L’article 1343-5 du code civil, applicable devant le juge de l’exécution, permet le report ou le rééchelonnement, compte tenu de la situation du débiteur et en considération des besoins du créancier.
Il sera souligné que la demanderesse a mis en vente son bien immobilier seulement le 6 mars 2025 manifestement à la suite de la délivrance du commandement valant saisie, alors que la débitrice n’a pas respecté les engagements qu’elle avait pris.

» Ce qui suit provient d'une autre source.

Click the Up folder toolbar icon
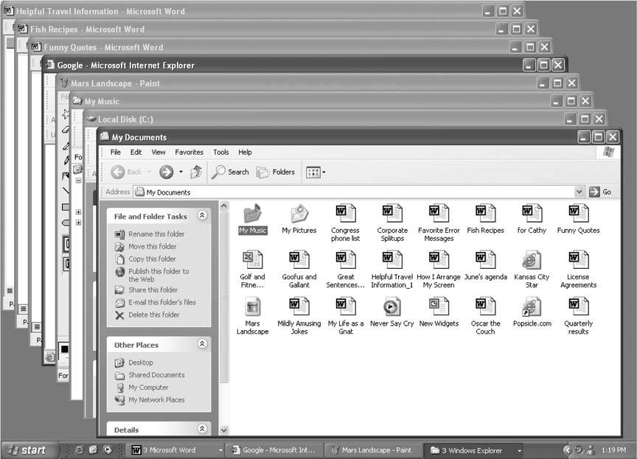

Il résulte en effet des pièces versées aux débats :
— que la débitrice a bénéficié d’un plan conventionnel de redressement par la commission de de surendettement des particuliers du PUY DE DOME en date du 26 février 2008, mais qu’elle n’a pas payé les échéances à compter de juin 2010;
— qu’un accord de rééchelonnement a été conclu avec la banque, accord servant actuellement de fondement aux poursuites ;
— qu’au vu du décompte du commissaire de justice versé aux débats, les termes de l’accord susvisé n’ont pas été respectés puisque un commandement aux fins de saisie vente a été délivré le 27/04/2012 ;
— que la défenderesse a fait pratiquer plusieurs voies d’exécution pour obtenir le paiement de sa créance, à savoir des saisies sur les comptes bancaires (PV du 29/08/2022, du 31/01/2024) et sur ses rémunérations.
Par ailleurs, la conclusion d’un mandat de vente ne permet pas d’affirmer que le bien sera vendu à brève échéance et permettra ainsi de désintéresser le créancier.
Dans ces conditions, il sera jugé que Madame [G] ne peut bénéficier d’un report de paiement, ni d’une mainlevée ou suspension de la saisie sur rémunération en cours.
Sur les demandes accessoires.
Madame [G] succombe partiellement en ses demandes. En l’absence de justificatif sur le calcul des intérêts, elle sera donc condamnée aux entiers dépens.
En revanche pour ses considérations d’équité, il conviendra de rejeter la demande de la société BNP PARIBAS sur le fondement de l’article 700 du code de procédure civile.
PAR CES MOTIFS
Le juge de l’exécution,
Statuant publiquement par jugement contradictoire, rendu en premier ressort, par mise à disposition au greffe,
DECLARE recevable la demande de Madame [T] [G];
DIT que la clause figurant au plan transactionnel et de rééchelonnement amiable conclue le 25 janvier 2011 et homologué par ordonnance du Président du tribunal de grande instance de CLERMONT-FERRAND le 8 mars 2012, relative à la capitalisation des intérêts (page 3, 3° intérêts de retard), n’est pas valable et doit être réputée non écrite ;
DEBOUTE Madame [T] [G] de sa demande de report et de suspension de la saisie sur ses rémunérations ;
DEBOUTE la société BNP PARIBAS de sa demande sur le fondement de l’article 700 du code de procédure civile ;
CONDAMNE Madame [T] [G] aux dépens.
Ainsi fait, jugé et mis à disposition au greffe de la juridiction aux jour, mois et année susdits. En foi de quoi le jugement a été signé par le Juge de l’exécution et le Greffier.